Est-ce vraiment la fin de la tolérance pour les téléphones non dédouanés? Moins d’un mois après son activation, le mécanisme électronique de collecte des droits de douane sur les terminaux numériques livre ses premiers chiffres.
En effe, le Ministère des Finances a identifié une masse impressionnante d’appareils non régularisés, marquant la fin de l’impunité pour les circuits informels.
Un système de traçabilité redoutable
Le passage au numérique n’est plus un simple slogan pour l’administration fiscale camerounaise.
Depuis le 1er avril 2026, le nouveau mécanisme de collecte automatisée, prévu par la loi de finances 2023, est entré dans sa phase active.
Le principe est simple mais chirurgical : croiser les numéros IMEI des appareils se connectant aux réseaux télécoms locaux avec la base de données de la douane.
Téléphonie mobile au Cameroun : la décision gèle déjà le marché
Le verdict est tombé via un communiqué du Ministre des Finances, Louis Paul Motaze, daté du 27 avril : entre le 1er et le 25 avril.

Ainsi, pas moins de 700 000 nouveaux téléphones ont été détectés sans dédouanement préalable.
De fait, ce chiffre illustre l’ampleur d’un marché gris. Un marché qui, jusqu’ici, privait l’État de recettes essentielles; face à l’explosion de la demande en smartphones et tablettes.
Transition en douceur avant le « black-out »
Conscientes de l’impact social d’une coupure immédiate, les autorités ont opté pour la pédagogie plutôt que pour la répression instantanée.
Durant cette phase de lancement, le blocage systématique des terminaux n’a pas encore été activé.

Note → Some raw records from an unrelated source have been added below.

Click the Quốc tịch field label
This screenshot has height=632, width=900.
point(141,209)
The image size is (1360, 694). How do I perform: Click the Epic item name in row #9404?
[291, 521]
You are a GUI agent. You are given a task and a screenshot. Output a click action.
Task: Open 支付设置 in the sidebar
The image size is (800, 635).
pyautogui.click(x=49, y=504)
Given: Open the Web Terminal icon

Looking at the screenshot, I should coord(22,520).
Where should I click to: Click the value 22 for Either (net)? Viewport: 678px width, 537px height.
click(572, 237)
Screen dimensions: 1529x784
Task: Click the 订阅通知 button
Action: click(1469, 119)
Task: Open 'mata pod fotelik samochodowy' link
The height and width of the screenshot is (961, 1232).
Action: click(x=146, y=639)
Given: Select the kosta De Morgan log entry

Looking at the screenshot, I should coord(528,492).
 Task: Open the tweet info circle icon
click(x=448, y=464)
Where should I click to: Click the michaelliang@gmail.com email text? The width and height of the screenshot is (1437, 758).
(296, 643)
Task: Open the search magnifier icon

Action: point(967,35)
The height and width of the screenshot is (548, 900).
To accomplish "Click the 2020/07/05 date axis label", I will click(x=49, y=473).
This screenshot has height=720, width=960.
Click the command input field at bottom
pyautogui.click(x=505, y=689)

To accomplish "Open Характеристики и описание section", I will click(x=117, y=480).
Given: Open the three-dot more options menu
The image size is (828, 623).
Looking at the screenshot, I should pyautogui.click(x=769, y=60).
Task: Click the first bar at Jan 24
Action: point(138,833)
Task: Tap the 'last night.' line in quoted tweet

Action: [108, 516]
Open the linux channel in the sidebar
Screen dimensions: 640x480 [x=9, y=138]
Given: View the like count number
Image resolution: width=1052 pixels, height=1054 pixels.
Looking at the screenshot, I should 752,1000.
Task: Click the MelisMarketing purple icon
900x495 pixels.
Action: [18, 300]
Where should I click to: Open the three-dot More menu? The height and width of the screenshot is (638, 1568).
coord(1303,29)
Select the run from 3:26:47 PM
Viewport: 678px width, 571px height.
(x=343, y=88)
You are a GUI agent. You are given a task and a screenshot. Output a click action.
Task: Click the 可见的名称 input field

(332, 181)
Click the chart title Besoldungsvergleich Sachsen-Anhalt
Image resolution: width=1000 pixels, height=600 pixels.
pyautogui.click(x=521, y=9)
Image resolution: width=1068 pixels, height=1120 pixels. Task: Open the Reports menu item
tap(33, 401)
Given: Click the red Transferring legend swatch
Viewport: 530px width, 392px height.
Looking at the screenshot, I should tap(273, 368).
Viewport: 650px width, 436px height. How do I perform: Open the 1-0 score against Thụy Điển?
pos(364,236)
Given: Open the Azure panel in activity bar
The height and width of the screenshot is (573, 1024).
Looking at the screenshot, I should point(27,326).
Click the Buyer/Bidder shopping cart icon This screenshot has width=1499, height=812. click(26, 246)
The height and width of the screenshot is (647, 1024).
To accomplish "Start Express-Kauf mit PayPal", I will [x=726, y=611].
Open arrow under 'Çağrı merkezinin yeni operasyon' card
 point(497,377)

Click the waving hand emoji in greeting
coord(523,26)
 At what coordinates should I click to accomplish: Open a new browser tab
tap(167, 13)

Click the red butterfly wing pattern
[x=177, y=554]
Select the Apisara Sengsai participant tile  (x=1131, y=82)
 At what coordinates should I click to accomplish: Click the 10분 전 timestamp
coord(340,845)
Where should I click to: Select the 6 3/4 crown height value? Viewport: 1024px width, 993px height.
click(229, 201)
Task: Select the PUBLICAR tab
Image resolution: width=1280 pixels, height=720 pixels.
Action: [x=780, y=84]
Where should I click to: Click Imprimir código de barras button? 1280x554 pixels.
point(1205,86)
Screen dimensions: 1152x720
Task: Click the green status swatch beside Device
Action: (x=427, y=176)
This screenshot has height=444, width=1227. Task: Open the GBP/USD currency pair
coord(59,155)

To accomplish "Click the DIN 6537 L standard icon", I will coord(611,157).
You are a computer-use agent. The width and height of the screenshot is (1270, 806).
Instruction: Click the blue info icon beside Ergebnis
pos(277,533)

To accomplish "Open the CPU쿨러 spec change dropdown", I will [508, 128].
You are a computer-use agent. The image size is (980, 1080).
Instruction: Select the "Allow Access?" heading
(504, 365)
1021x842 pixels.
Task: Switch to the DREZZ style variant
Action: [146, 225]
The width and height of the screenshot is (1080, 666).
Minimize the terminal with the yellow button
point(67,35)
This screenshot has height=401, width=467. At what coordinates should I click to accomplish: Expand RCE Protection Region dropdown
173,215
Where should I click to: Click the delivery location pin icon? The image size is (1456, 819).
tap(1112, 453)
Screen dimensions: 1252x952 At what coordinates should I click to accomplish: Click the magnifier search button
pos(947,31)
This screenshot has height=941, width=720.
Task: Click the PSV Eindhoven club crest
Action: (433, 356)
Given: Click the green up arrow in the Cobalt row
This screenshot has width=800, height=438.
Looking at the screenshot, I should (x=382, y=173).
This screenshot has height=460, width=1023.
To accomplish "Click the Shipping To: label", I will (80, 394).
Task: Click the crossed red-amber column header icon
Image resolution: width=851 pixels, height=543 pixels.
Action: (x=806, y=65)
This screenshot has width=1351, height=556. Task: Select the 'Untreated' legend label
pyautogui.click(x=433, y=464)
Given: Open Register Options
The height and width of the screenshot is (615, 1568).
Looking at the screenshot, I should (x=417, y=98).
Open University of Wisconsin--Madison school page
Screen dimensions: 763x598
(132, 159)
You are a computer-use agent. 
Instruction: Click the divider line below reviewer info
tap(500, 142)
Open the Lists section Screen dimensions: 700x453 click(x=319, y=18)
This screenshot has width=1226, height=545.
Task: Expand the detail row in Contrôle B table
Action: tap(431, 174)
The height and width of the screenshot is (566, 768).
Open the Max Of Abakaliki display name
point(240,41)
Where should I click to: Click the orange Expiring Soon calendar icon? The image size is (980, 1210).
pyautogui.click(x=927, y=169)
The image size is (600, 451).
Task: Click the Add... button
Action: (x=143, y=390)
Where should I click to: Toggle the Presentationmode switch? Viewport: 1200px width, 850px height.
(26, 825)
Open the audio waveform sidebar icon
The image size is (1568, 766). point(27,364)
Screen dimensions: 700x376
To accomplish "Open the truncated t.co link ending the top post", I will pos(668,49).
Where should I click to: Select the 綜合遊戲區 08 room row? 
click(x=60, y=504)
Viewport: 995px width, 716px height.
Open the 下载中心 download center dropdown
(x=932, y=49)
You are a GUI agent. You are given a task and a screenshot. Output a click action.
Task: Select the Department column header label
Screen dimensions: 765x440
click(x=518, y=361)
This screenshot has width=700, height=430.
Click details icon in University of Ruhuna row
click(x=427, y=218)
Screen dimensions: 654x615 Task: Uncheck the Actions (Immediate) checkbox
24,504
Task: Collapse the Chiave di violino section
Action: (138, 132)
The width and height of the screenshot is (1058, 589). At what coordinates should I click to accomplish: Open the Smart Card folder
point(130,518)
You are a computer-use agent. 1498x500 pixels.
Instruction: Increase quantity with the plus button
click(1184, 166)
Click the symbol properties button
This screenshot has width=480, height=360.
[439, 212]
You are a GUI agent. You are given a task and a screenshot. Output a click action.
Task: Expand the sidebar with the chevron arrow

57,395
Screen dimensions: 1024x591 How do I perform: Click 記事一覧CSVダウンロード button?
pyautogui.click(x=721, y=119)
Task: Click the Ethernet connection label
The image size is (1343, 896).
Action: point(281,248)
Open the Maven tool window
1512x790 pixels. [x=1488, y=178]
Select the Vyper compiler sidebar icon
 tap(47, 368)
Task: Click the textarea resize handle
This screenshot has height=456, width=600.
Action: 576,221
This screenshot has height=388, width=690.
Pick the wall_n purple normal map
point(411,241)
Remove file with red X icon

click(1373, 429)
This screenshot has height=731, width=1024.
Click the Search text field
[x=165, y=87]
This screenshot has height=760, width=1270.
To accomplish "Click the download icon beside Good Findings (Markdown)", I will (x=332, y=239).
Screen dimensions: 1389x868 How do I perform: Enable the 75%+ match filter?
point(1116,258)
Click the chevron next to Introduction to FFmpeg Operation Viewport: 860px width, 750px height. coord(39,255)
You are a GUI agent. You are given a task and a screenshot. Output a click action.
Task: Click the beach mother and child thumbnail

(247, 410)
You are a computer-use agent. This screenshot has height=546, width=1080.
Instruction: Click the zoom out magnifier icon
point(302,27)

Cependant, la fenêtre de tir se referme. Le gouvernement a fixé un ultimatum :
Délai de grâce : Jusqu’au 30 avril 2026.
Mesure d’incitation : Possibilité de régulariser sa situation douanière sans aucune amende.
Sanction finale : Dès le 1er mai, tout appareil identifié comme issu de la contrebande sera bloqué sans préavis sur l’ensemble des réseaux nationaux.
Plus qu’une affaire de gros sous, un enjeu de sécurité
Si l’objectif premier reste la mobilisation des recettes budgétaires, cette réforme vise également à assainir l’écosystème numérique camerounais.
Tout en imposant cette traçabilité, le Ministère des Finances entend :
Réduire la contrefaçon : Limiter l’entrée d’appareils de mauvaise qualité ou dangereux pour les utilisateurs.
Encadrer le commerce : Protéger les importateurs formels qui subissent la concurrence déloyale du secteur informel.
Renforcer la sécurité nationale : Disposer d’une cartographie précise des terminaux en circulation sur le territoire.
Le Ministre Motaze appelle désormais à un élan de « civisme fiscal ».
Aussi, il rappelle que la régularisation de ces 700 000 terminaux est un pas nécessaire vers une économie numérique structurée et sécurisée.
Cela dit, est-ce vraiment la fin de la tolérance pour les téléphones non dédouanés?